Approaches to Eradication
The transmission route of HAV is fecal-oral, therefore humans are exposed via fecal contamination of food, water and surfaces (including hands). A multi-barrier approach is recommended to reduce the burden of HAV, focused on the use of:

  • vaccinations to prevent infection and disease
  • improved methods of sanitation and hygiene
  • safe food handling
  • conventional water treatment
  • proper medical care

Handwashing is the primary defense for humans against a variety of environmentally transmitted pathogens. Careful hand-washing, particularly after using the restroom, changing diapers and before food preparation is essential, as is improved hygiene and sanitation facilities for farm workers and food processors. Persons associated with food processing, from the farm to the table, should be educated about the importance of not coming to work sick, proper hand-washing and wearing disposable gloves.

Immunoglobulin shots after a known exposure can be effective at preventing the spread of HAV, but must be given within two weeks of the exposure event. They have limited, short-term effectiveness and one must recognize that they have been exposed and seek medical treatment. The best approach to prevention and long-term protection (>20 years reported), however, is the HAV vaccine, which has been available to the general public since 1995.

Several highly-effective vaccines are now commercially available for HAV prevention.4 Typically the vaccines are administered in two doses for people more than 12 months old. The second dose is given six to 12 months after the first. Combined vaccinations are also approved by the FDA for the protection of both HAV and HBV. Mild side affects include soreness/redness at the site of injection, headache and malaise; serious adverse reactions have not been reported.

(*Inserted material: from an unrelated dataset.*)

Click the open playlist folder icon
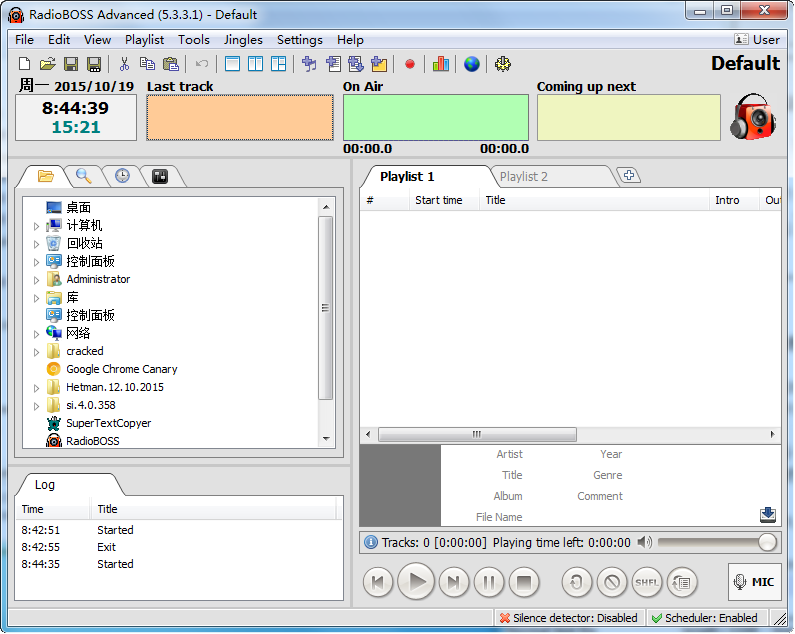 47,64
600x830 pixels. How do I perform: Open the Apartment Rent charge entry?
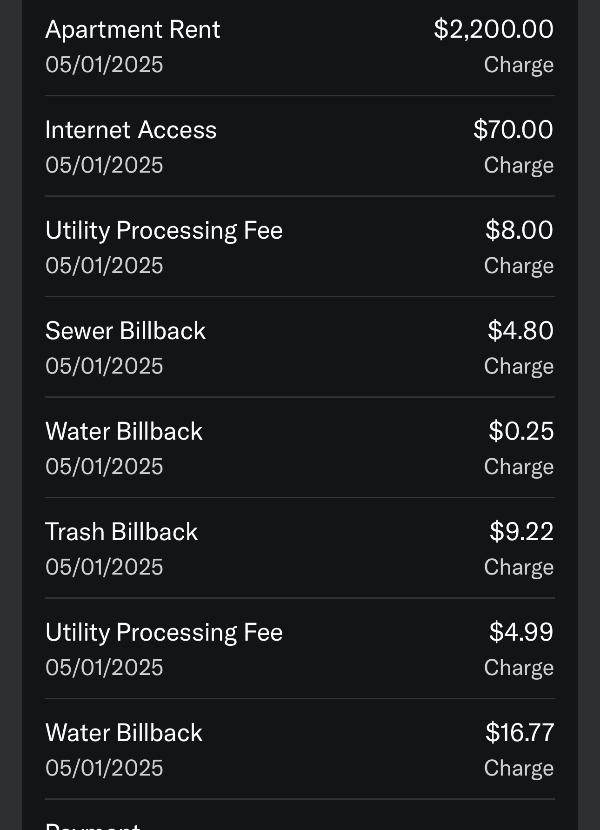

Since the availability of the HAV vaccine to the general public in the US, there has been an 88 percent reduction in the incidence of acute hepatitis A since the most recent peak in 1995 (Figure 1). Estimated total new infections in 2006 were 32,000 with 3,579 reported cases.2 The greatest declines in HAV rates occurred in states recommending routine vaccination in children; vaccine programs, historically, have been able to dramatically reduce future outbreaks and could potentially eliminate this disease completely.

Conclusions
Even though there have been dramatic reductions in HAV cases in recent years, it continues to be one of the most frequently reported, vaccine-preventable diseases in the US There is no cure for HAV infections. Patients are treated with supportive therapy for symptom relief and recommended to rest (for days to weeks) until symptoms subside. Although infection may lead to the complication of acute liver failure, there is no known long-lasting adverse health effect or long-term carrier state. Symptoms of fatigue, however, have been reported to last for months and about 10-15 percent of people report a relapse over a six to nine month period.3

Outbreaks of HAV continue to occur. Recently (2003), contaminated green onions imported from Mexico and served at a Pennsylvania restaurant resulted in an HAV outbreak where 640 people were infected and four died. Often in foodborne outbreaks it is difficult to trace the source of contamination given the wide range of potential routes of transmission from irrigation/rinse/processing water to field workers to food processors/preparers. Regardless of the environmental transmission route, hepatitis A is a preventable disease and the availability of HAV vaccines has resulted in a major, positive impact on public health.

References

  1. CDC. 2007. Surveillance for acute viral hepatitis—United States, 2005. Morbidity and Mortality Weekly Report. Surveillance Summaries. March 16, 2007. 56(SS03);1-24.
  2. CDC. 2006. US Disease Burden Data, 1980-2006. Online at: www.cdc.gov/ncidod/diseases/hepatitis/resource/index.htm#surveillance. Updated December 2006.
  3. HCSP. 2007. Hepatitis A: what you need to know. Hepatitis C Support Project. HCSP Fact Sheet. September 2007, Version 2. Available at: www.hcvadvocate.org/hepatitis/factsheets_pdf/HAV.pdf
  4. CDC. 2006. Prevention of hepatitis A through active or passive immunization. Morbidity and Mortality Weekly Report. Surveillance Summaries. May 19, 2006. 55(RR07); 1-23.

About the author
Dr. Kelly A. Reynolds is an associate professor at the University of Arizona College of Public Health. She holds a Master of Science degree in public health (MSPH) from the University of South Florida and a doctorate in microbiology from the University of Arizona. Reynolds has been a member of the WC&P Technical Review Committee since 1997. She can be reached via email at reynolds@u.arizona.edu.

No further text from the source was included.